This is the last plasma. The last new plasma you’ll ever read about. Last. The technology that ushered in the era of the flat panel TV. Became, in many minds, actually synonymous with “flat TV.”

Panasonic left the plasma business a year ago, Samsung and LG left this year. All that’s left is LCD, and a pittance of OLED.

Being a budget model, it’s no swan song (that’s the ZT60, or arguably the F8500). It only comes in one size (64-inches), but by the nature of what it represents, it’s worth a review. And here it is.

The 64H5000 is gloriously free of nonsense, like Smart TV features and 3D. Most people don’t care about 3D anymore, and any media streamer is going to be better than any Smart TV.

That H5000 isn’t lacking for picture quality adjustments, however. In addition to the normal “picture enhancers” we always turn off (and are mostly off in Movie mode), there’s 2- and 10-step grayscale adjustments and a color management system that generally works (more on this later). Even so, for the most part the H5000 is pretty accurate out of the box. So calibration isn’t strictly necessary.

The remote is a basic affair, lacking the motion/sound/mindreading nonsense of most high-end TV remotes in 2014. It’s backlit and has decent-sized buttons. A good, simple remote.
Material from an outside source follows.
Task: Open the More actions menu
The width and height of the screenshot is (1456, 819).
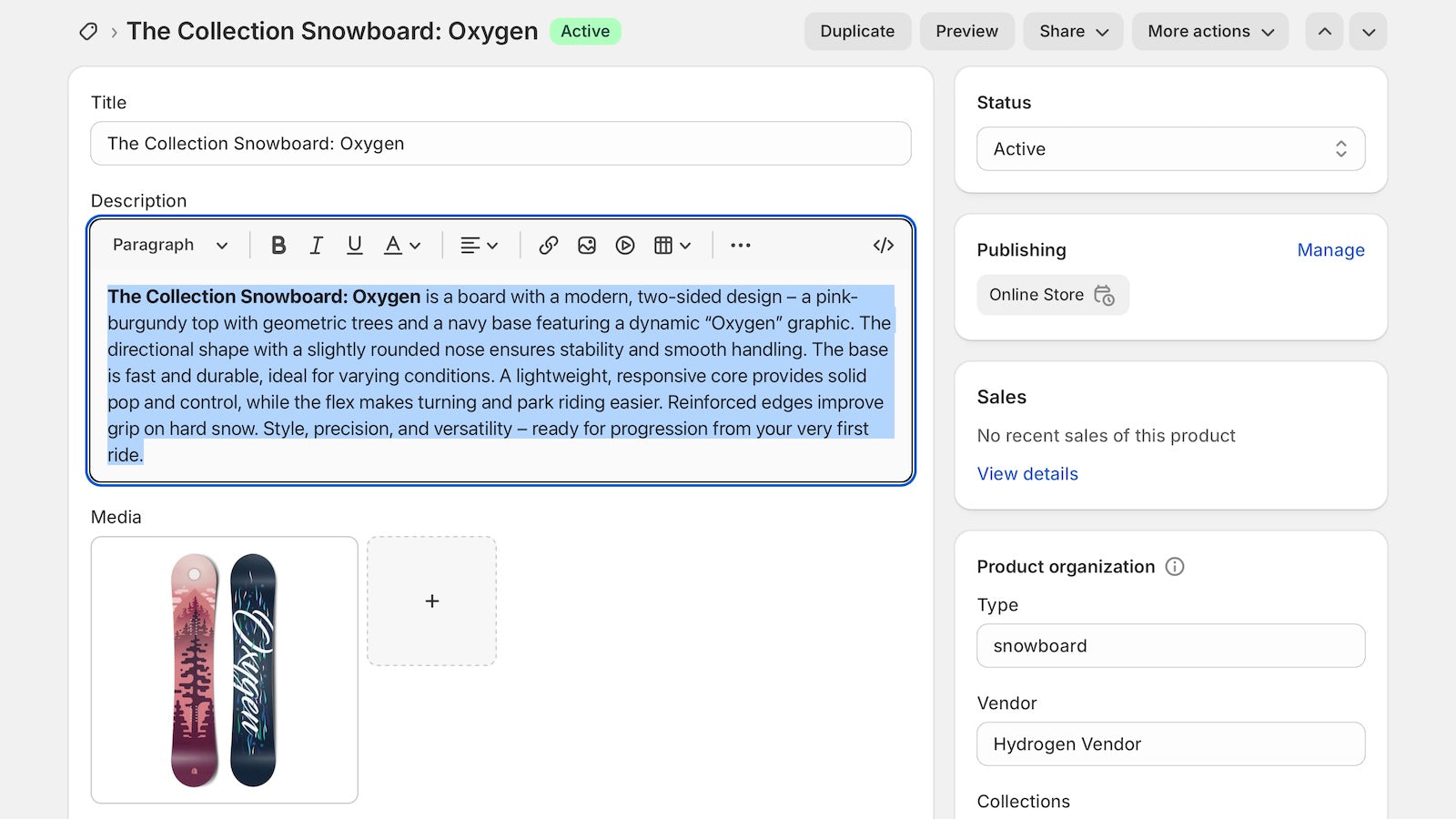Action: click(x=1210, y=31)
Inputs are all on the back, and mostly face the left side (as viewed from the front). There are two HDMI inputs, one USB, and a component/composite shared input.

The EPA says the H5000 will cost roughly $22 a year to run, which is lower than other 64-inch TVs.

Pentile

The main reason the H5000 is so inexpensive (for its size), is it uses a “pentile” pixel arrangement. Put simply, this means it has fewer red and blue sub-pixels than a “regular” 1080p TV.

Sitting about 8 feet away, the only time I noticed any hint of this was certain thin solid colors on a black background. They had a bit more… let’s call it crennelation, than I’d expect with a non-pentile display. I noticed a similar artifact with one of the Sharp Quattron TVs I reviewed.

Is PenTile a big deal? Nope. The overall image (as we’ll discuss) is so good, I think this is a non-issue. Is it likely the F8500, with it’s traditional sub-pixel layout (and full chroma resolution) seem a little more detailed? Maybe, but it’s going to be pretty slight.

Picture Performance

Overall, the picture quality of the H5000 is excellent. A rich, contrasty, accurate, detailed image. Why did this technology disappear again? It’s not quite as excellent as the much more expensive F8500, but why would it be, since it’s a fraction of the price.

Color is quite accurate out of the box as well. The color management system isn’t quite as simple to use as some, but it does a reasonable job of letting a calibrator dial in the colors a bit more. Once I got the levels under the visible threshold, I stopped tweaking. There’s a fair amount of interaction in the controls, so adjusting luminance also moves hue and/or color. If you want to spend a few hours dialing them in by increments, you might be able to get them a little closer.

Conclusion

The $1,300.00 64H5000 is a great TV, the last of its breed. It puts out a fantastic image, and is a great price too. We are sad to see plasma go, but at least it leaves with its head held high, a classy exit of low price and high performance, its strengths for years.

We award the Samsung PN64H5000 four stars.